Zweite Fortsetzung

Und derselbe Monarch, der über Dinge von so ernstafter und tiefgehender Bedeutung mit einem Scherzwort hinwegzugleiten im Stande war, konnte sich zu Ausbrüchen maßlosen Zorns und unwürdigster Härte bestimmen lassen, wenn es sich um den bloßen Schein einer Auflehnung gegen die bestehende Ordnung oder das Herkommen handelte! Die neuerdings veröffentlichten „Erinnerungen eines russischen Kadetten " berichten von einem in die ersten Regierungs-Tage des Kaisers fallenden, hierher gehörigen Zuge, dessen wahrhaft unvergleichliche Hässlichkeit unglaublich erscheinen würde, wenn sie nicht von zwei Seiten bestätigt worden wäre: durch die Person des Erzählers, eines würdigen alten Generals, und durch die kaiserliche Zensur, welche gegen den Abdruck des nachstehenden Berichtes nichts einzuwenden gehabt hat.
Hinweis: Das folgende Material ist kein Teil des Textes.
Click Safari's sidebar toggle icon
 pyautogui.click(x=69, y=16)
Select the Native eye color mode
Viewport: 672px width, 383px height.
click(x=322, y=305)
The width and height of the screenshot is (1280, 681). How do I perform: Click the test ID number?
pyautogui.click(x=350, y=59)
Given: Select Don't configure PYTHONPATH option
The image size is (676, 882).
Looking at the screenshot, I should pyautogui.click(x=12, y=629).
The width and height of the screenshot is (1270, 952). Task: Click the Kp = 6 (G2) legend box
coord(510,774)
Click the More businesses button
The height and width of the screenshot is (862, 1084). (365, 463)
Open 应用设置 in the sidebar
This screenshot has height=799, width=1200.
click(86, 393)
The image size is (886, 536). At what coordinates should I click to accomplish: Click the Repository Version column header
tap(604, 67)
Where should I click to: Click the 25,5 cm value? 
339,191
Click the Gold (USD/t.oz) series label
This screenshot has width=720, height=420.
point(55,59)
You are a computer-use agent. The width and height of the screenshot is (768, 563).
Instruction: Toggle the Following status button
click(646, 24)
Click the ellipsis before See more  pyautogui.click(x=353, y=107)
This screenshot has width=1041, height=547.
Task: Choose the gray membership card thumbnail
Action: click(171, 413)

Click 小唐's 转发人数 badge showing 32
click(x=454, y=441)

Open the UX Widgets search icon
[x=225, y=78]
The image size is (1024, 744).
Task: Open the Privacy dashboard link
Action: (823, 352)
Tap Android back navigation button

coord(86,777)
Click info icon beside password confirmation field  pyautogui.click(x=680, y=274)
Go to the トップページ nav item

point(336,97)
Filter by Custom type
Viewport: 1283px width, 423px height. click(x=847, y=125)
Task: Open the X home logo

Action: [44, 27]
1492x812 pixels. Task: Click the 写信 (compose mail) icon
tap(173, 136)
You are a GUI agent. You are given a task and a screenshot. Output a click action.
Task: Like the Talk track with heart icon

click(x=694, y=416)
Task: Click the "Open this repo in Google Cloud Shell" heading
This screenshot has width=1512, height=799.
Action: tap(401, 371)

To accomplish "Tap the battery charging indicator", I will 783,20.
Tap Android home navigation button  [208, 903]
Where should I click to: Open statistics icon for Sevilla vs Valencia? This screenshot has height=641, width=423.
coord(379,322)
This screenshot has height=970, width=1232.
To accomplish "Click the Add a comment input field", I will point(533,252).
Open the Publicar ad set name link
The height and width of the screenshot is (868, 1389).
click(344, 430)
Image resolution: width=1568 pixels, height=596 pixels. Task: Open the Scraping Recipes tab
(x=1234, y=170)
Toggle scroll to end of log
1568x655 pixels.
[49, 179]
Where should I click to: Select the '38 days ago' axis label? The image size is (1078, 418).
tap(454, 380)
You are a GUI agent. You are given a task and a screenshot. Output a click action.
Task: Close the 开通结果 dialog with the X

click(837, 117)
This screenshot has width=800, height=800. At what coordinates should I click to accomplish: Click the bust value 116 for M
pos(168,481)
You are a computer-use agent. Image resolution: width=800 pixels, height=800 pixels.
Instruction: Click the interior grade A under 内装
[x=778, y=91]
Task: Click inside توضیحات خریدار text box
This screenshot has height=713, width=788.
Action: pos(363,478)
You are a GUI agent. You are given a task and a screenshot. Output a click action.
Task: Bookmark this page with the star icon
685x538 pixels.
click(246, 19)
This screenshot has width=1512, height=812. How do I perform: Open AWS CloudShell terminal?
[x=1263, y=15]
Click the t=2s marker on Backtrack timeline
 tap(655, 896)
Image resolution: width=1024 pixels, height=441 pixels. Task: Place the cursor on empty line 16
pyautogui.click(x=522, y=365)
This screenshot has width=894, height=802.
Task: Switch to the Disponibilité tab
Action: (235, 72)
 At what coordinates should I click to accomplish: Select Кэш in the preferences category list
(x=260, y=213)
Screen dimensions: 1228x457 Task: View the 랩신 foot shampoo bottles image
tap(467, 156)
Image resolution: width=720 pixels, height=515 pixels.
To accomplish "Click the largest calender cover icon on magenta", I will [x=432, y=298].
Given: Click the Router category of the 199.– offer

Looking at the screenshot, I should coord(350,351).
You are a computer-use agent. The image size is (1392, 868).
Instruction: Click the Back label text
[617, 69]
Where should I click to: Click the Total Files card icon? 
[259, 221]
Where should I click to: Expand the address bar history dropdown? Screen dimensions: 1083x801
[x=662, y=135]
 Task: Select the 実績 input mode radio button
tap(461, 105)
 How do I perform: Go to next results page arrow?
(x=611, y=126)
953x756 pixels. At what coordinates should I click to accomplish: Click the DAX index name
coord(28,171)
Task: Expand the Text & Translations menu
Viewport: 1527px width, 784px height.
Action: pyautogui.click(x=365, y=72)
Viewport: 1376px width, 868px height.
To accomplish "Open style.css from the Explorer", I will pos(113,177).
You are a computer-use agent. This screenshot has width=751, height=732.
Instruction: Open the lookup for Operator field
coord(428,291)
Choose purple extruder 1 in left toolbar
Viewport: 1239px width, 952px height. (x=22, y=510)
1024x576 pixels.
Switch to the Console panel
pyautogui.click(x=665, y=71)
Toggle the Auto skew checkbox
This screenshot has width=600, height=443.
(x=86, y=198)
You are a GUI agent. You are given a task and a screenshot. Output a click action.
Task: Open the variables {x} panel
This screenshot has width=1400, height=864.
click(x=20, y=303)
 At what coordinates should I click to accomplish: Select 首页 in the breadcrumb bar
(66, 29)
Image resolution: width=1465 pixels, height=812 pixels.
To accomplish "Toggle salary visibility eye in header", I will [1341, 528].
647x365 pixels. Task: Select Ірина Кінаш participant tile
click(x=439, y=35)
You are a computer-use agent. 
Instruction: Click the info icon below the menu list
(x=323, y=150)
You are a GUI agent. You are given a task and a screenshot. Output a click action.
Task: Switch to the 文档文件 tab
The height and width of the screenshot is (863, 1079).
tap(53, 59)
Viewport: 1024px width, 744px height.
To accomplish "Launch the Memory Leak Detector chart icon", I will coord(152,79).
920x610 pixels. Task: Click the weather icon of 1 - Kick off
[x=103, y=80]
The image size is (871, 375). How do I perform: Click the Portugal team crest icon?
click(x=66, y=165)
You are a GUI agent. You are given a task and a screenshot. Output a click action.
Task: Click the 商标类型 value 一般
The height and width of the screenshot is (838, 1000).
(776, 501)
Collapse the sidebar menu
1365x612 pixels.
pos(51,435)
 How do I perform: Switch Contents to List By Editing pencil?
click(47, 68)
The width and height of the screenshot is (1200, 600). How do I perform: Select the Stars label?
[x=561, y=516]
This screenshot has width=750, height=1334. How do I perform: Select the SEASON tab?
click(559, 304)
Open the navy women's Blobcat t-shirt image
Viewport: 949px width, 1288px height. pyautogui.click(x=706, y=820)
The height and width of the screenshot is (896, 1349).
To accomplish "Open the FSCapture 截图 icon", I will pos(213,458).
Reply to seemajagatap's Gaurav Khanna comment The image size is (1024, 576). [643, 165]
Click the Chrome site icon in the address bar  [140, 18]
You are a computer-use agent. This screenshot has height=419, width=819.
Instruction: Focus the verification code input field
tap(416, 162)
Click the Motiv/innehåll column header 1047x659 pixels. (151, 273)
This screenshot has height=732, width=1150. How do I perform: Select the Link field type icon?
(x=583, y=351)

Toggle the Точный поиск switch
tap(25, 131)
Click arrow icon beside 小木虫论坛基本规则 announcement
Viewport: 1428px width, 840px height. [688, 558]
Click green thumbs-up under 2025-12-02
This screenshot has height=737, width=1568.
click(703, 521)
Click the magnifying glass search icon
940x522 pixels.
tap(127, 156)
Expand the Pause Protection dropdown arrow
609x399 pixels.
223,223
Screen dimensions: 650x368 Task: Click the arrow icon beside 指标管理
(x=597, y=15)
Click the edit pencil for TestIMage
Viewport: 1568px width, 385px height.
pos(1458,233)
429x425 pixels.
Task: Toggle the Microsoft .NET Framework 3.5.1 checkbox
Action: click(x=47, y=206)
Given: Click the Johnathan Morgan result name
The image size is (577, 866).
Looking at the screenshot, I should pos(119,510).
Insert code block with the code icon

Dem törichten Militäraufstande vom 14. (26.) Dezember 1825 wurde bekanntlich dadurch ein Ende gemacht, dass der Kaiser auf den Rat des Grafen Toll („à mon avis il faut mitrailler cette canaille") die auf dem Isaaksplatze aufgestellten rebellischen Regimenter durch ein Paar Kanonenschüsse auseinandertreiben und den über das Eis der gefrorenen Newa fliehenden Schaaren eine Granatensalve nachsenden ließ. Von dieser Salve waren einige der unglücklichen, von ihren Offizieren verführten und denselben blindlings gehorchenden Soldaten des Finnländischen Garde-Regiments schwer verwundet worden; mit zerschmetterten Armen und Beinen lagen diese unschuldigen Opfer ihrer bornierten Subordination von Mittag bis zum späten Abend, hungernd und frierend unter den Fenstern eines dem Newa-Ufer benachbarten Kadettenhauses, bis die Schüler desselben von ihrem Chef, dem allgemein verehrten General Perski die Erlaubnis einholten, die Unglücklichen mit den Pasteten, die sie von ihrem Mittagsessen aufgehoben hatten, speisen zu dürfen. Zwei Tage später erschien der Kaiser in Person im Kadettenhause und ließ sämtliche Insassen dieser Anstalt versammeln, um den General Perski im höchsten Zorn und mit den verletzendsten Ausdrücken „wegen des schlechten Geistes seiner Untergebenen" öffentlich zur Rechenschaft zu ziehen und mit schwerer Strafe zu bedrohen. Nur mit Mühe gelang es dem ehrwürdigen Veteran, den Zöglingen Straflosigkeit zu erwirken, — dass der Kaiser die gesamte Anstalt von Stunde an mit seiner Ungnade belegte und den General dadurch herabsetzte, dass er ihn einige Zeit später einem ,,Oberkommandierenden“ sämtlicher Kadettencorps der Residenz, dem General-Adjutanten Demidow unterstellte, konnte nicht verhindert werden.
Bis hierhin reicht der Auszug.